Saved entries:

☆ ☆ ☆ ☆ ☆ ☆ ☆

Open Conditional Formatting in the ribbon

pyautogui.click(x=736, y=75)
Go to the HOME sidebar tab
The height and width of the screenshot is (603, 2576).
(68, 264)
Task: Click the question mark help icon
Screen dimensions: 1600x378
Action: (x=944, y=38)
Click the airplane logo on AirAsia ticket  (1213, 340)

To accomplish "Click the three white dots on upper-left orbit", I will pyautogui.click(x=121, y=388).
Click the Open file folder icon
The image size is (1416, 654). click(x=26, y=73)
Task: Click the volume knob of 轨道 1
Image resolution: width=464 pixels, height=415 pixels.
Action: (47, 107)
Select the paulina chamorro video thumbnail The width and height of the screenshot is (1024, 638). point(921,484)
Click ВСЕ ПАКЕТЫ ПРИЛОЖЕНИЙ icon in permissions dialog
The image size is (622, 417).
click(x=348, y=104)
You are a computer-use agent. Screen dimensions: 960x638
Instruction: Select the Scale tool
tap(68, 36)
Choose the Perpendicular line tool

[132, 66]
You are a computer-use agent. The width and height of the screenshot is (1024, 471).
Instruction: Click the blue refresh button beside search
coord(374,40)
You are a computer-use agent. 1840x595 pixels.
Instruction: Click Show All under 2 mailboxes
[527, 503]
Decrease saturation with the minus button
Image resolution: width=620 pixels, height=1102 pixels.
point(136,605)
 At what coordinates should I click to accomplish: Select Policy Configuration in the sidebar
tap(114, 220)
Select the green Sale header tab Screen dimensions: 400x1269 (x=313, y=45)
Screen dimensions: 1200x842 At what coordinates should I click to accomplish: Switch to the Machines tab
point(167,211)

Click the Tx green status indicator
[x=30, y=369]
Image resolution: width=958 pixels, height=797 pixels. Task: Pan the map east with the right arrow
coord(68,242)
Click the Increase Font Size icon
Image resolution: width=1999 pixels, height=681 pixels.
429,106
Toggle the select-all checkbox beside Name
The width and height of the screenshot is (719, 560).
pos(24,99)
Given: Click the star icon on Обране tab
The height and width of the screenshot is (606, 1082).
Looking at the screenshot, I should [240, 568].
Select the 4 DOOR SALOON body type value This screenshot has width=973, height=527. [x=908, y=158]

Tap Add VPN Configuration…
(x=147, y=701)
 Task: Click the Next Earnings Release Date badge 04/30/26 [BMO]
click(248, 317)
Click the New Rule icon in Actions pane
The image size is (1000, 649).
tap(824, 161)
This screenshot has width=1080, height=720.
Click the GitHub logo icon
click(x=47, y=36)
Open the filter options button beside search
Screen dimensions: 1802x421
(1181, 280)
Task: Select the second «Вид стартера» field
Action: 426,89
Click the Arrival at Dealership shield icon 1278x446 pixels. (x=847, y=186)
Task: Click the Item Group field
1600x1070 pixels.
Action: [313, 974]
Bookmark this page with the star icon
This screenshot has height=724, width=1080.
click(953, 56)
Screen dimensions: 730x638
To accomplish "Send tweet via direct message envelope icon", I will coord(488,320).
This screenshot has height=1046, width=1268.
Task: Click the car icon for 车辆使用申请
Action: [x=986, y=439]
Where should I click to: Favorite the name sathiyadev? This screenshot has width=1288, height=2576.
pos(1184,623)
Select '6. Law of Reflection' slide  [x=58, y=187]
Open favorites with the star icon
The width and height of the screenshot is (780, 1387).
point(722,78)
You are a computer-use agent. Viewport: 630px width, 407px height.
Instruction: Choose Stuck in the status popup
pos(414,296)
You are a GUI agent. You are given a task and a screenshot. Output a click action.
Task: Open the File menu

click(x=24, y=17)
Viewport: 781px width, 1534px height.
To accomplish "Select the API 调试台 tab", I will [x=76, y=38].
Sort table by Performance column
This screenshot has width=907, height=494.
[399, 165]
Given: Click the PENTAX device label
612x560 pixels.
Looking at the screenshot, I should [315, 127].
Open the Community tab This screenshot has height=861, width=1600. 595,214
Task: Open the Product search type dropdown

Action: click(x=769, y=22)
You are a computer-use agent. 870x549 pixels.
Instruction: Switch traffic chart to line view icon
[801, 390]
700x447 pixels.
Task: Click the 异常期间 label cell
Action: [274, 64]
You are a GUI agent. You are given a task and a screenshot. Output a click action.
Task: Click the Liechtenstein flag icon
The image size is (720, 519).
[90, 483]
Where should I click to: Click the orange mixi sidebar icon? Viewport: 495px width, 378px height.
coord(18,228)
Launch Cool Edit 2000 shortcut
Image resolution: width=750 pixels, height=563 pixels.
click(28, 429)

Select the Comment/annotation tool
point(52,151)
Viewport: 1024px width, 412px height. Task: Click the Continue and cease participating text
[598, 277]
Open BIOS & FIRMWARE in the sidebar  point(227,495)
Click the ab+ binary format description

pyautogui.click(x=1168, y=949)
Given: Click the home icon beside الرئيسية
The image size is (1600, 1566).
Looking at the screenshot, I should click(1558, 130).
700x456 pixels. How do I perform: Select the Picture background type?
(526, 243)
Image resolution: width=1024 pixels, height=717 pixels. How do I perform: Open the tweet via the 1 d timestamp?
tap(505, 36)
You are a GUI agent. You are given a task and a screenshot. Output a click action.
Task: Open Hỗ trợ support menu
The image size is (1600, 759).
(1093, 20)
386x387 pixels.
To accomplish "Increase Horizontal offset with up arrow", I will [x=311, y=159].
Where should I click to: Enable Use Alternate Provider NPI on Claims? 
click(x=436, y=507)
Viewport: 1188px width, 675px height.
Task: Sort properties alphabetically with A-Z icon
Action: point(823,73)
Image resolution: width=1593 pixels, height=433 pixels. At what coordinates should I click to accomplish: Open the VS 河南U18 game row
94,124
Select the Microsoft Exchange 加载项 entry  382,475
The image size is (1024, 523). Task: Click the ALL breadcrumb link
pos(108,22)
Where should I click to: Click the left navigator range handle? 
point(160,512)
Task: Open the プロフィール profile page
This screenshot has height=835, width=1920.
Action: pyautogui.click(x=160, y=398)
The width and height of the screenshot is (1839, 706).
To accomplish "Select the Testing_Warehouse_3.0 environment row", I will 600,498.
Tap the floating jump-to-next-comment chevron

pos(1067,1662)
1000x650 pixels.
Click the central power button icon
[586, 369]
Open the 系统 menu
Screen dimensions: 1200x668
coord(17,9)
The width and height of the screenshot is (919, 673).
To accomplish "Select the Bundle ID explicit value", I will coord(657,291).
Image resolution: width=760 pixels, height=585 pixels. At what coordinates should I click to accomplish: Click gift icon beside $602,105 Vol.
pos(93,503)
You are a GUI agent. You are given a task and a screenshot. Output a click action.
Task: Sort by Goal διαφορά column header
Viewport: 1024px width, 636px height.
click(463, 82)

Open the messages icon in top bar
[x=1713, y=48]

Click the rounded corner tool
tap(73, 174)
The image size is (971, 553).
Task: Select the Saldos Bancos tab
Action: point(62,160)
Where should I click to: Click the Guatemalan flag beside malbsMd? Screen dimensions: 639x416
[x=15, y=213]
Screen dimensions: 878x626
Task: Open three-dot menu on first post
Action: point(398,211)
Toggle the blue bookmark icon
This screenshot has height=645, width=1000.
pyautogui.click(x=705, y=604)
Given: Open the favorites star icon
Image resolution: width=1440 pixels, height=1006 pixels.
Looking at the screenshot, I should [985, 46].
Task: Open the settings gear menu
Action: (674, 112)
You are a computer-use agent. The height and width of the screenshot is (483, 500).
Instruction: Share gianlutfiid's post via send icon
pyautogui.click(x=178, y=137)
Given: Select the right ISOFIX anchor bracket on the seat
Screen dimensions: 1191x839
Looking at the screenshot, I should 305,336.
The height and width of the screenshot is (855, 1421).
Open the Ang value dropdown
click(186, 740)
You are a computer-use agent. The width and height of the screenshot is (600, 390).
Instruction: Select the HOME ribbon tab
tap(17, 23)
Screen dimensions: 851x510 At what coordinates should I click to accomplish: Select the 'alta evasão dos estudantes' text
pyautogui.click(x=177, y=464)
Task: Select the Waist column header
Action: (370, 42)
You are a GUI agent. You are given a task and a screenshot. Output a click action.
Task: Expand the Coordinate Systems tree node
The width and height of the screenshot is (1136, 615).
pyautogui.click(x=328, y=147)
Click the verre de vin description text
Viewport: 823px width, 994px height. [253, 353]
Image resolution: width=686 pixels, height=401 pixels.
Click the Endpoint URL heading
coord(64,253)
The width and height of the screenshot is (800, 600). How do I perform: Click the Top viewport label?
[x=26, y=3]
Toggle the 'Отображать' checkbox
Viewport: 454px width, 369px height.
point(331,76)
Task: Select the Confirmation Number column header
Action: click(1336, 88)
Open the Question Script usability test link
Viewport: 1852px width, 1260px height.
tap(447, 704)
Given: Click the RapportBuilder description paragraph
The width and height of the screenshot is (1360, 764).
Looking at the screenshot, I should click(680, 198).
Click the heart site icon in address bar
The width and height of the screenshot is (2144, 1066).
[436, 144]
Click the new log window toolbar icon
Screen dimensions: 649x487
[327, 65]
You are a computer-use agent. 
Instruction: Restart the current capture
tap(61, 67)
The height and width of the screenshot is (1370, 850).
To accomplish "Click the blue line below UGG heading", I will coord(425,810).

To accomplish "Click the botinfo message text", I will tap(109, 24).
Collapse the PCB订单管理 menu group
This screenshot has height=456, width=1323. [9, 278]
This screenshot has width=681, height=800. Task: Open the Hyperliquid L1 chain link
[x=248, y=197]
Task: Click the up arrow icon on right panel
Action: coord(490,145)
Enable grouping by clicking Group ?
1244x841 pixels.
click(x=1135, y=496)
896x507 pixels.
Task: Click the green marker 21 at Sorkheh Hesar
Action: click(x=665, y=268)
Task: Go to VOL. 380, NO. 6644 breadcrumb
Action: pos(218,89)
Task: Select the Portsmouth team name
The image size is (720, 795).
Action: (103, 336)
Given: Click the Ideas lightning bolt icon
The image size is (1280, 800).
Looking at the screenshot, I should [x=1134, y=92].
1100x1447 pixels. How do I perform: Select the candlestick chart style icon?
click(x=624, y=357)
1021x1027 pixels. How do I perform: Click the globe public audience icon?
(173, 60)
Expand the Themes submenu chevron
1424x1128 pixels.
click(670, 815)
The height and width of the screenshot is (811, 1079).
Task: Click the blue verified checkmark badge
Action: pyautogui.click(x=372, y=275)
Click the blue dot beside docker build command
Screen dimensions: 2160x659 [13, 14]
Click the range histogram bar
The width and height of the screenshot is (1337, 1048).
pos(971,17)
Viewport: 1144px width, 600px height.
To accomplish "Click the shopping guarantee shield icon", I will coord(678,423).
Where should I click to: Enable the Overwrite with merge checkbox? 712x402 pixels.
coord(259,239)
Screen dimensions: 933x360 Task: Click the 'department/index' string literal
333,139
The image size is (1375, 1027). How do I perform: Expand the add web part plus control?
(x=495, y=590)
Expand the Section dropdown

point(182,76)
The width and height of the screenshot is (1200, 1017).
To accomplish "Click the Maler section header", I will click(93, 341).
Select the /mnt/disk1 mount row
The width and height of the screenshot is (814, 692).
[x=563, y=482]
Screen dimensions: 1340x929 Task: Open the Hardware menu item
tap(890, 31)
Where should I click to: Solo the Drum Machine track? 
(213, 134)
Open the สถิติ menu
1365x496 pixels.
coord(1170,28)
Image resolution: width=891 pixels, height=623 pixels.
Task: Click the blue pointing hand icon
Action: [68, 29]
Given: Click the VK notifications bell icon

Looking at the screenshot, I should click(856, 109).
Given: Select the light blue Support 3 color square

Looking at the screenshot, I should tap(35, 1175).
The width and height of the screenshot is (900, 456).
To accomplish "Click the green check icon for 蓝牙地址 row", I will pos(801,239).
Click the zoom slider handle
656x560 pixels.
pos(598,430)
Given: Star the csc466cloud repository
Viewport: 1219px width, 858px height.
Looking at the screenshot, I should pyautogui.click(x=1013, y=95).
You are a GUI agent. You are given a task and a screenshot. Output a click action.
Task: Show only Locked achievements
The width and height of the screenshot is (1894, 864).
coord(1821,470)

☆ ☆ ☆ ☆ ☆ ☆ ☆

*What needs to be done*
For this exercise, output exactly the lines above from the line with "Click the GitHub logo icon" to the line with "Task: Click the Item Group field", counting both, and leave out the rest.

*Answer below*
Click the GitHub logo icon
click(x=47, y=36)
Open the filter options button beside search
Screen dimensions: 1802x421
(1181, 280)
Task: Select the second «Вид стартера» field
Action: 426,89
Click the Arrival at Dealership shield icon 1278x446 pixels. (x=847, y=186)
Task: Click the Item Group field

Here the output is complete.